Catch a quick drink with Mustafa at a local Muslim Indian (referred to as moema's) joint, and head to the bus stop to wait for the 101. Supposedly coming every 20 minutes I wonder what my luck will be to how soon it will come. An hour later I'm just glad that it eventually came at all. Another hour and a half to get back to the home base area, tired of doing anything, I eat Enchiladas at a 'mexican' joint and watch a Indian, and Malay band jam out some classic rock.
______________________________________________________________
This morning I find out that I can take a minibus from here all the way to Krabi, supposedly not having to stop in Hat Yai - 55 RM. Not bad considering they'll pick me up from my hostel at 5 a.m. I've more or less decided to go to Krabi and then ferry over to Ko Phi Phi. Ko Phi Phi is hailed as one of the 'most beautiful places in the world' (although touristy), so yeah, I should probably check it out. It doesn't seem right to just zip right through the whole of south and central thailand only to get to the congestion of Bangkok.

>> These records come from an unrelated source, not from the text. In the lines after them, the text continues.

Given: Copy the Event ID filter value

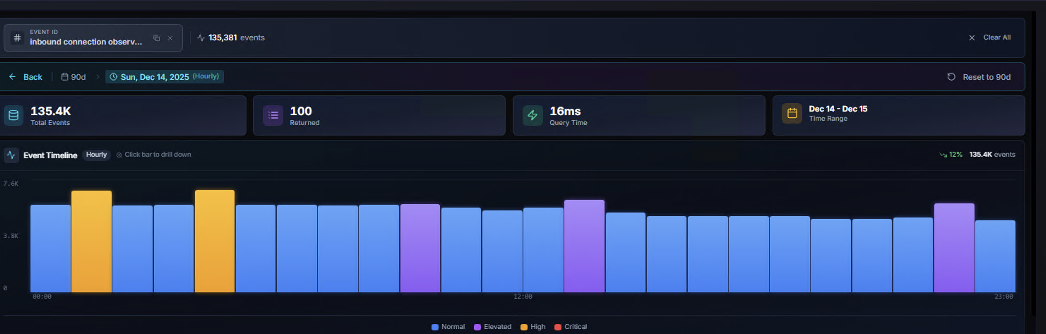Looking at the screenshot, I should coord(156,38).
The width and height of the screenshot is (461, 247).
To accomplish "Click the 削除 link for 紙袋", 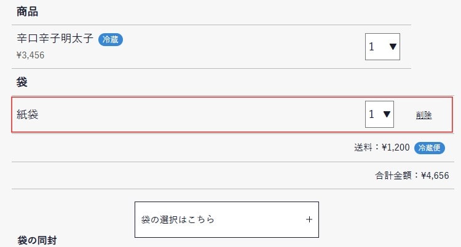I will click(x=424, y=115).
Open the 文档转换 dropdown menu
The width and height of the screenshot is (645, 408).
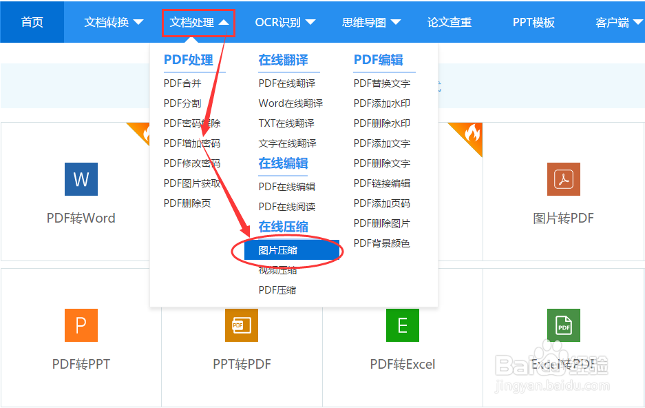[113, 21]
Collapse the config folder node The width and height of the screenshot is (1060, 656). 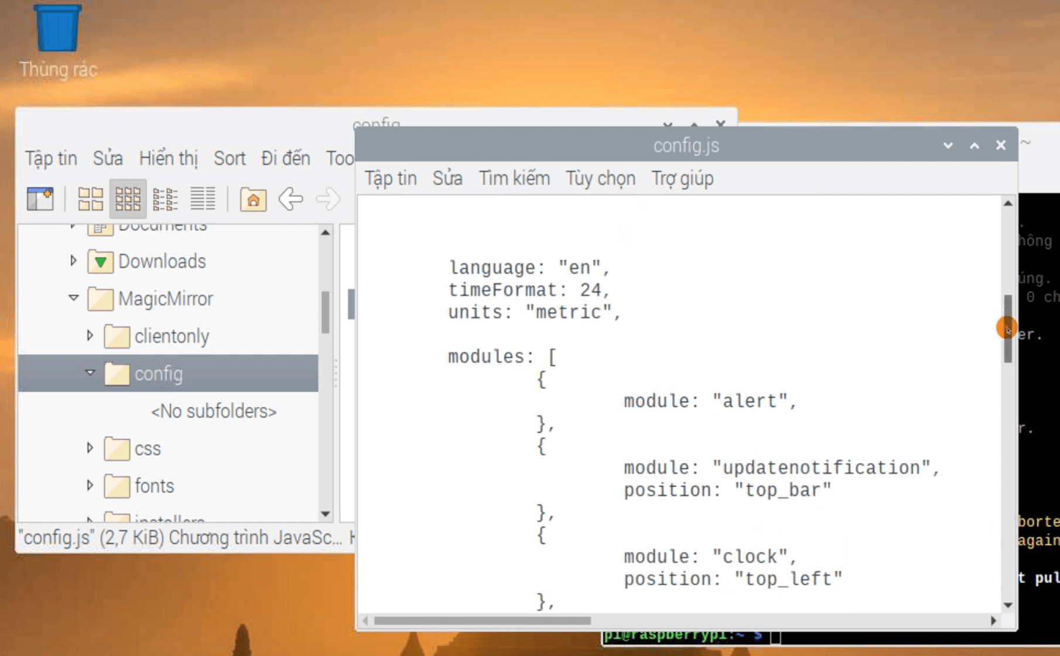pos(90,373)
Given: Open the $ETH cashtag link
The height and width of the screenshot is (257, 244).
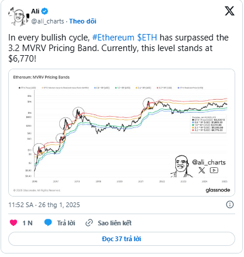Looking at the screenshot, I should pyautogui.click(x=147, y=38).
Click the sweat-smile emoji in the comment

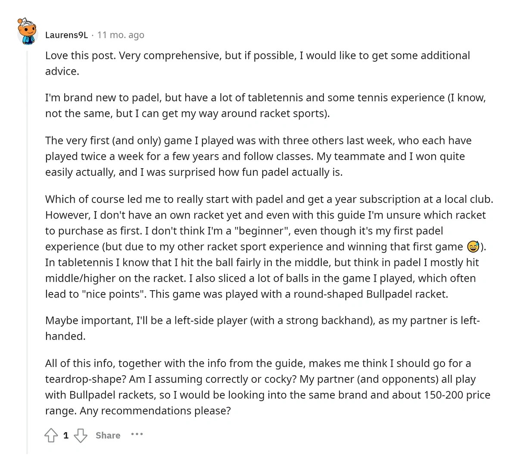(473, 247)
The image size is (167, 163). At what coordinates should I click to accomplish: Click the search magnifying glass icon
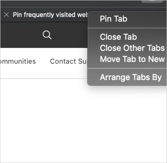tap(47, 35)
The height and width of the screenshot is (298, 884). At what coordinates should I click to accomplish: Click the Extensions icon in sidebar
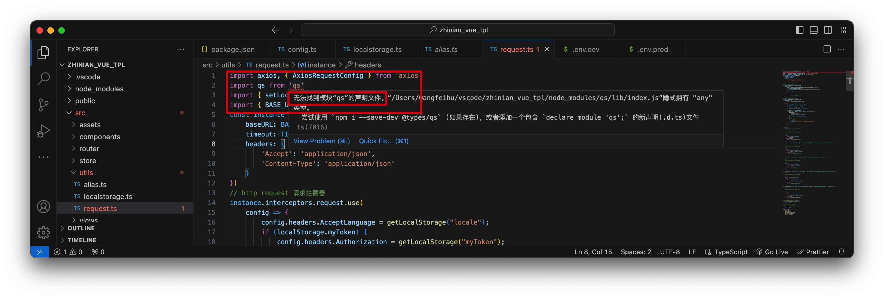click(44, 157)
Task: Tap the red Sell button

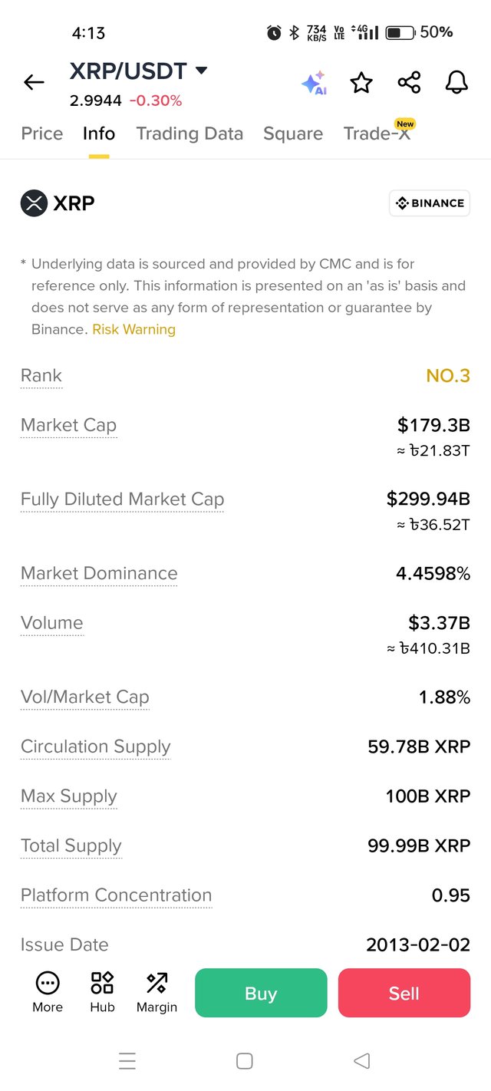Action: tap(404, 993)
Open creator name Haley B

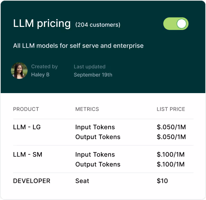40,74
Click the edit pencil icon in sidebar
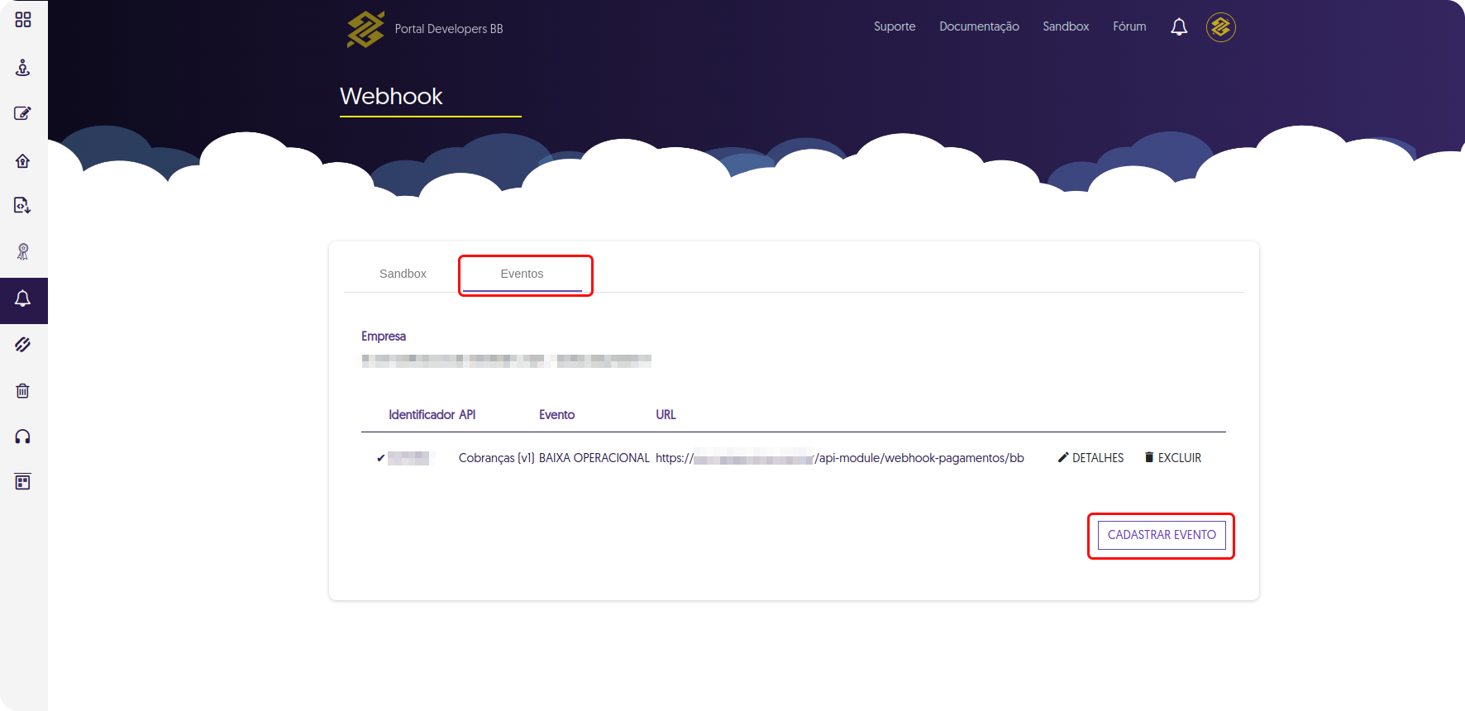Image resolution: width=1465 pixels, height=711 pixels. point(23,113)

_________________________________________________________________
In other news:
-Three men caught back in November - 32, 36, 36 - where sentence by the high court for their possession of some 100 pounds of marijuana. The defense that they thought the merchandise they were selling was contraband cigarettes, was not bought - mandatory sentence - death.
I was talking to Chan my tour driver two days ago about the penalities for crimes, unregisterd guns, and illegal drugs, mandatory sentence - death by hanging.
-A poor Malay woman caught in China with possession of Meth. Her parents say that she is easily gullible, and not to smart, and that they is no way she had money to fund these trips on her own. Some source says that these types of easy tagets for drup running are all too suceptible. We'll have to see what the high court decides here.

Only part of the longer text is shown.